*** DATA FOR PROCESSING Section Begins ***

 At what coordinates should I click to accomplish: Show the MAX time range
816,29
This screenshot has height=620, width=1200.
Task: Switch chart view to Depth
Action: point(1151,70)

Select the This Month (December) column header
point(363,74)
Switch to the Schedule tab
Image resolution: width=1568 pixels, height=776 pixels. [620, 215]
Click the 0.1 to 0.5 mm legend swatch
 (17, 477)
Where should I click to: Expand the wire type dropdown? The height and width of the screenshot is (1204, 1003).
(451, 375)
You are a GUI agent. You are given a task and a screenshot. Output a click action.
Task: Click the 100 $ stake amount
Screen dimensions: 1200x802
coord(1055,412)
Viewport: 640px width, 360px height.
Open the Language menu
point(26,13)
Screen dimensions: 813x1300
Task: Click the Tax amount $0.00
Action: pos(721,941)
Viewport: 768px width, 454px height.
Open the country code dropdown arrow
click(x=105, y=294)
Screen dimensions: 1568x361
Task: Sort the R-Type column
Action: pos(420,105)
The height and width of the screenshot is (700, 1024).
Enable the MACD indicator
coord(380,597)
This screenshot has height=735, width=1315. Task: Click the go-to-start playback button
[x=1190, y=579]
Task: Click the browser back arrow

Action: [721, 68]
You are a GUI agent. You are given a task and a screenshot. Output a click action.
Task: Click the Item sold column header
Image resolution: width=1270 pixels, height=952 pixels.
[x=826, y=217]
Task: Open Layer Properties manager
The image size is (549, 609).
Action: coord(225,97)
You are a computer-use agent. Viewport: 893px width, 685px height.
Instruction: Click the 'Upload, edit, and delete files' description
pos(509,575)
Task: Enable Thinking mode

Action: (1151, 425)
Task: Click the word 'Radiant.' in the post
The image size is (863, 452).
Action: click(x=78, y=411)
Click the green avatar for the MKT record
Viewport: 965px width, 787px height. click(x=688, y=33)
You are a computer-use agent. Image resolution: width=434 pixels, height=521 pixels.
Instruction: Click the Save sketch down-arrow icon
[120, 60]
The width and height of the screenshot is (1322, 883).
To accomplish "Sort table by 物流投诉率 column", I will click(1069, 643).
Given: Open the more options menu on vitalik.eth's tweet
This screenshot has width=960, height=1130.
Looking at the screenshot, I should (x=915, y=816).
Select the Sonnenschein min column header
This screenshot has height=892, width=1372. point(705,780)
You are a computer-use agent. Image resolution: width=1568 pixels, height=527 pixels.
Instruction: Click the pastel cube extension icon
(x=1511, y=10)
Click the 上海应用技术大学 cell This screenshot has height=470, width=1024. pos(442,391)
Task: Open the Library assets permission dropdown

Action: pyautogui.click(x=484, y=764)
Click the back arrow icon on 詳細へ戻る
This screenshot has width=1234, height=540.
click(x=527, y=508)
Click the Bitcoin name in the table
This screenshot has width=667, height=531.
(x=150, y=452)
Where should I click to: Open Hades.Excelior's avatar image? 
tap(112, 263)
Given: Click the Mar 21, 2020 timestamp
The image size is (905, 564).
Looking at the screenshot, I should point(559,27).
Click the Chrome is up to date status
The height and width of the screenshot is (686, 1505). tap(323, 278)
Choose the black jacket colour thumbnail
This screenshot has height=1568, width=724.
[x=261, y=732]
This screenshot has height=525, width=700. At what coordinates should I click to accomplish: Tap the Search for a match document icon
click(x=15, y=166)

*** DATA FOR PROCESSING Section Ends ***

- TASK TO COMPLETE: Print all the entries above. Keep each one exact.

- RESULT FOR THIS TASK:
 At what coordinates should I click to accomplish: Show the MAX time range
816,29
This screenshot has height=620, width=1200.
Task: Switch chart view to Depth
Action: point(1151,70)

Select the This Month (December) column header
point(363,74)
Switch to the Schedule tab
Image resolution: width=1568 pixels, height=776 pixels. [620, 215]
Click the 0.1 to 0.5 mm legend swatch
 (17, 477)
Where should I click to: Expand the wire type dropdown? The height and width of the screenshot is (1204, 1003).
(451, 375)
You are a GUI agent. You are given a task and a screenshot. Output a click action.
Task: Click the 100 $ stake amount
Screen dimensions: 1200x802
coord(1055,412)
Viewport: 640px width, 360px height.
Open the Language menu
point(26,13)
Screen dimensions: 813x1300
Task: Click the Tax amount $0.00
Action: pos(721,941)
Viewport: 768px width, 454px height.
Open the country code dropdown arrow
click(x=105, y=294)
Screen dimensions: 1568x361
Task: Sort the R-Type column
Action: pos(420,105)
The height and width of the screenshot is (700, 1024).
Enable the MACD indicator
coord(380,597)
This screenshot has height=735, width=1315. Task: Click the go-to-start playback button
[x=1190, y=579]
Task: Click the browser back arrow

Action: [721, 68]
You are a GUI agent. You are given a task and a screenshot. Output a click action.
Task: Click the Item sold column header
Image resolution: width=1270 pixels, height=952 pixels.
[x=826, y=217]
Task: Open Layer Properties manager
The image size is (549, 609).
Action: coord(225,97)
You are a computer-use agent. Viewport: 893px width, 685px height.
Instruction: Click the 'Upload, edit, and delete files' description
pos(509,575)
Task: Enable Thinking mode

Action: (1151, 425)
Task: Click the word 'Radiant.' in the post
The image size is (863, 452).
Action: click(x=78, y=411)
Click the green avatar for the MKT record
Viewport: 965px width, 787px height. click(x=688, y=33)
You are a computer-use agent. Image resolution: width=434 pixels, height=521 pixels.
Instruction: Click the Save sketch down-arrow icon
[120, 60]
The width and height of the screenshot is (1322, 883).
To accomplish "Sort table by 物流投诉率 column", I will click(1069, 643).
Given: Open the more options menu on vitalik.eth's tweet
This screenshot has width=960, height=1130.
Looking at the screenshot, I should (x=915, y=816).
Select the Sonnenschein min column header
This screenshot has height=892, width=1372. point(705,780)
You are a computer-use agent. Image resolution: width=1568 pixels, height=527 pixels.
Instruction: Click the pastel cube extension icon
(x=1511, y=10)
Click the 上海应用技术大学 cell This screenshot has height=470, width=1024. pos(442,391)
Task: Open the Library assets permission dropdown

Action: pyautogui.click(x=484, y=764)
Click the back arrow icon on 詳細へ戻る
This screenshot has width=1234, height=540.
click(x=527, y=508)
Click the Bitcoin name in the table
This screenshot has width=667, height=531.
(x=150, y=452)
Where should I click to: Open Hades.Excelior's avatar image? 
tap(112, 263)
Given: Click the Mar 21, 2020 timestamp
The image size is (905, 564).
Looking at the screenshot, I should point(559,27).
Click the Chrome is up to date status
The height and width of the screenshot is (686, 1505). tap(323, 278)
Choose the black jacket colour thumbnail
This screenshot has height=1568, width=724.
[x=261, y=732]
This screenshot has height=525, width=700. At what coordinates should I click to accomplish: Tap the Search for a match document icon
click(x=15, y=166)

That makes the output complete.